Value of trimethylamine oxide combined with neutrophil-to-lymphocyte ratio in diagnosis of acute ischemic stroke

  • Objective To investigate the diagnostic value of peripheral blood trimethylamine N-oxide (TMAO) combined with neutrophil-to-lymphocyte ratio (NLR) in patients with acute ischemic stroke (AIS).

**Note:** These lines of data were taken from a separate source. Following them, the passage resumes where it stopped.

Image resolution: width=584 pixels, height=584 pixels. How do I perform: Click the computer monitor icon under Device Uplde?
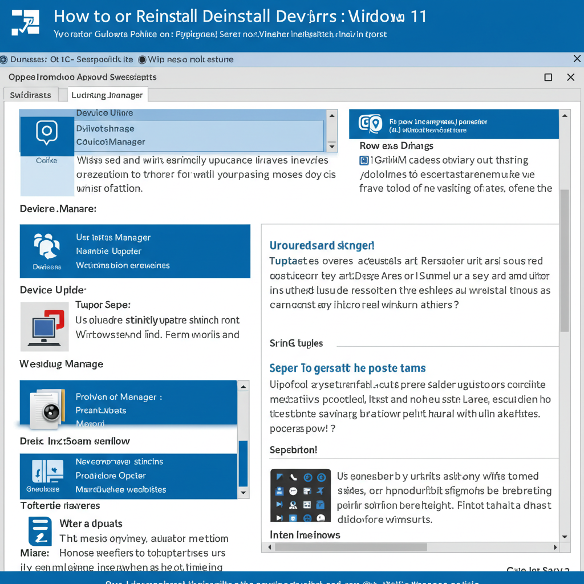coord(44,327)
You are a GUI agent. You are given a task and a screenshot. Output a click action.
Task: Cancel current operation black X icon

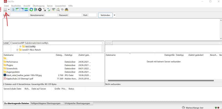(x=40, y=10)
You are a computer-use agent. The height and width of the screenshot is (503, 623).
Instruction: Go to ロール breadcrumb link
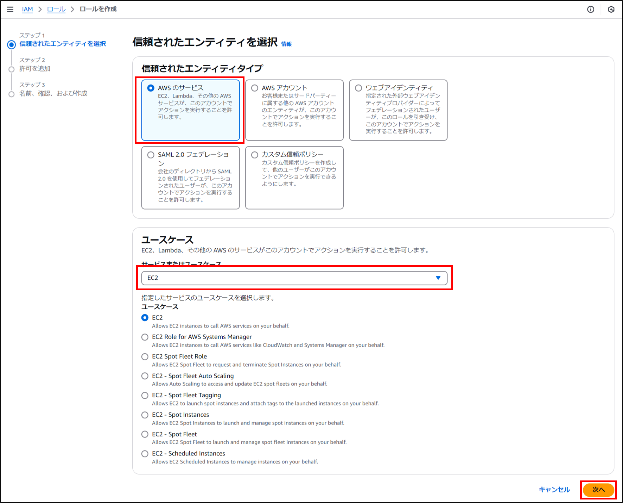[56, 10]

    Methods A total of 100 AIS patients were selected as study group, and 100 non-stroke study objects who underwent physical examinations during the same period were selected as control group. Blood samples were collected from all participants, and plasma TMAO levels were measured using high-performance liquid chromatography-tandem mass spectrometry. TMAO levels and NLR were compared between two groups, and Spearman correlation analysis, multivariate logistic regression analysis, and receiver operating characteristic (ROC) curve were applied to evaluate the diagnostic value of TMAO and NLR in AIS.
    Results Compared with the control group, the AIS group had significantly higher TMAO levels and NLR (P < 0.05). Spearman correlation analysis indicated that TMAO and NLR were positively correlated with the occurrence of AIS (P < 0.05). Multivariate Logistic regression analysis revealed that age, TMAO, NLR, and hypertension were independent influencing factors for the occurrence of AIS (P < 0.05). The ROC curve showed that the optimal cut-off values for TMAO and NLR in predicting AIS were 3.749 μmol/L and 2.210, respectively. The area under the curve for TMAO combined with NLR in predicting AIS was 0.902, which was higher than that of TMAO or NLR alone (0.808 and 0.801, respectively), and the Youden index for combined prediction was greater.
    Conclusion Peripheral blood TMAO and NLR are positively correlated with the occurrence of AIS, and the combination of TMAO and NLR can significantly improve the diagnostic efficacy of AIS, providing a basis for early clinical identification of AIS.